#### [Exercise prompt]
Nothing is needed except the lines below that run from the one with "Identify the click" through the one with "Juli 2019 (154, 1177)", repeated exactly.

<<<<

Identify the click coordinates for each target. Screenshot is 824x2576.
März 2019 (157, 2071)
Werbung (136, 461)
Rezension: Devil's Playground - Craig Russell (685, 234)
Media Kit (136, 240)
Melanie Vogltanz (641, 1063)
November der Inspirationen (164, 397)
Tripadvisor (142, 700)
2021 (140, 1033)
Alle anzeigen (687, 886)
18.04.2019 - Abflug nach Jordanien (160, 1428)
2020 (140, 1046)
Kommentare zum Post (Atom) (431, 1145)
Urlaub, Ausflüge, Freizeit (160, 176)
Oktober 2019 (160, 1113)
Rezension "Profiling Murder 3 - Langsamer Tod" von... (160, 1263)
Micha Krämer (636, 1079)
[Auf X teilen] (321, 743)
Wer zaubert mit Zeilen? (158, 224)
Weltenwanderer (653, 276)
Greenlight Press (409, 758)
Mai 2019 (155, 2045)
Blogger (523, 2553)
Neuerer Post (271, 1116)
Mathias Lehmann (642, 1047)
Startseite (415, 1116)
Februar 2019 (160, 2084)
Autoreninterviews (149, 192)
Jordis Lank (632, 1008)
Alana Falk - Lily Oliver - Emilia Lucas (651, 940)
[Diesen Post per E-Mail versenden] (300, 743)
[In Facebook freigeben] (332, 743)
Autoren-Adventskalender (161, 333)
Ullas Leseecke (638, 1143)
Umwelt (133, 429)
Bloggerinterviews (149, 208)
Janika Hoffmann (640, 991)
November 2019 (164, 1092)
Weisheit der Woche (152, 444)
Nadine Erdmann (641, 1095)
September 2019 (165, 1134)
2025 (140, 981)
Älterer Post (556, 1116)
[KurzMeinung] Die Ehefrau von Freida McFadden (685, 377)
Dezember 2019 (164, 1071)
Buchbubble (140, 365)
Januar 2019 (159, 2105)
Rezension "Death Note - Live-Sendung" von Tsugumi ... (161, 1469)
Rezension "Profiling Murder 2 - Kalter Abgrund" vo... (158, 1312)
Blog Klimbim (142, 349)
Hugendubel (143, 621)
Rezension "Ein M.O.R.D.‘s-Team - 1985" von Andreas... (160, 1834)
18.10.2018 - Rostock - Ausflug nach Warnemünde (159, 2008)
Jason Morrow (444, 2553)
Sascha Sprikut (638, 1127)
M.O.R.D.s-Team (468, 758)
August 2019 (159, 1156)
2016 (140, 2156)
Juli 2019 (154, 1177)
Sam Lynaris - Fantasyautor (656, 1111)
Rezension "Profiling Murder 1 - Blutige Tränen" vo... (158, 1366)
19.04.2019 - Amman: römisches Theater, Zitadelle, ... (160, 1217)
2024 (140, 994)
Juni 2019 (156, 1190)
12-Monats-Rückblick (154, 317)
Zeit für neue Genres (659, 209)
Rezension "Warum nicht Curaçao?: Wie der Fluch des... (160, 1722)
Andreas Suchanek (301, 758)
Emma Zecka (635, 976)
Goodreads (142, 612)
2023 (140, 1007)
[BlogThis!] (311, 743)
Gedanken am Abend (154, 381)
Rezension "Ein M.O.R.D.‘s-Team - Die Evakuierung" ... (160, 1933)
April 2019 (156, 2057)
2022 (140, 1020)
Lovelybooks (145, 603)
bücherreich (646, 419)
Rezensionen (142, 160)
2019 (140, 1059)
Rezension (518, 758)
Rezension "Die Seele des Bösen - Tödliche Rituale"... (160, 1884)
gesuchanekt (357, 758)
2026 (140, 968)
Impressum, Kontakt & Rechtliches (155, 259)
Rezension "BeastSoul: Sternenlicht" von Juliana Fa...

>>>>
<<<<

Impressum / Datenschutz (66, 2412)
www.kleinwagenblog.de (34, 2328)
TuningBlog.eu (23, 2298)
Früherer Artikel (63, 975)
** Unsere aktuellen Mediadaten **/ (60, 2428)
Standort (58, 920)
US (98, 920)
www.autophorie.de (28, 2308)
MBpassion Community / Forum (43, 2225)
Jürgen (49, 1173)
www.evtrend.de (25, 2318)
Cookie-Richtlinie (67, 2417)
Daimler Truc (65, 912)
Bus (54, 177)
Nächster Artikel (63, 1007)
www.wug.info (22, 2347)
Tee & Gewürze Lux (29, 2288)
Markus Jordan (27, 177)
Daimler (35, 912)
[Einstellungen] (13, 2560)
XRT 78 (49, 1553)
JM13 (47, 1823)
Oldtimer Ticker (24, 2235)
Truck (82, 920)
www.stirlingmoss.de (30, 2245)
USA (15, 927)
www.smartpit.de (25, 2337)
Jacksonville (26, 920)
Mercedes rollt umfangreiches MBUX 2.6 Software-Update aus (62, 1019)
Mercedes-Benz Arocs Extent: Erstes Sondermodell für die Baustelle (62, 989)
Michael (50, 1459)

>>>>

#### [Answer to this problem]
Identify the click coordinates for each target. Screenshot is 824x2576.
März 2019 (157, 2071)
Werbung (136, 461)
Rezension: Devil's Playground - Craig Russell (685, 234)
Media Kit (136, 240)
Melanie Vogltanz (641, 1063)
November der Inspirationen (164, 397)
Tripadvisor (142, 700)
2021 (140, 1033)
Alle anzeigen (687, 886)
18.04.2019 - Abflug nach Jordanien (160, 1428)
2020 (140, 1046)
Kommentare zum Post (Atom) (431, 1145)
Urlaub, Ausflüge, Freizeit (160, 176)
Oktober 2019 (160, 1113)
Rezension "Profiling Murder 3 - Langsamer Tod" von... (160, 1263)
Micha Krämer (636, 1079)
[Auf X teilen] (321, 743)
Wer zaubert mit Zeilen? (158, 224)
Weltenwanderer (653, 276)
Greenlight Press (409, 758)
Mai 2019 (155, 2045)
Blogger (523, 2553)
Neuerer Post (271, 1116)
Mathias Lehmann (642, 1047)
Startseite (415, 1116)
Februar 2019 (160, 2084)
Autoreninterviews (149, 192)
Jordis Lank (632, 1008)
Alana Falk - Lily Oliver - Emilia Lucas (651, 940)
[Diesen Post per E-Mail versenden] (300, 743)
[In Facebook freigeben] (332, 743)
Autoren-Adventskalender (161, 333)
Ullas Leseecke (638, 1143)
Umwelt (133, 429)
Bloggerinterviews (149, 208)
Janika Hoffmann (640, 991)
November 2019 (164, 1092)
Weisheit der Woche (152, 444)
Nadine Erdmann (641, 1095)
September 2019 (165, 1134)
2025 (140, 981)
Älterer Post (556, 1116)
[KurzMeinung] Die Ehefrau von Freida McFadden (685, 377)
Dezember 2019 (164, 1071)
Buchbubble (140, 365)
Januar 2019 (159, 2105)
Rezension "Death Note - Live-Sendung" von Tsugumi ... (161, 1469)
Rezension "Profiling Murder 2 - Kalter Abgrund" vo... (158, 1312)
Blog Klimbim (142, 349)
Hugendubel (143, 621)
Rezension "Ein M.O.R.D.‘s-Team - 1985" von Andreas... (160, 1834)
18.10.2018 - Rostock - Ausflug nach Warnemünde (159, 2008)
Jason Morrow (444, 2553)
Sascha Sprikut (638, 1127)
M.O.R.D.s-Team (468, 758)
August 2019 (159, 1156)
2016 (140, 2156)
Juli 2019 (154, 1177)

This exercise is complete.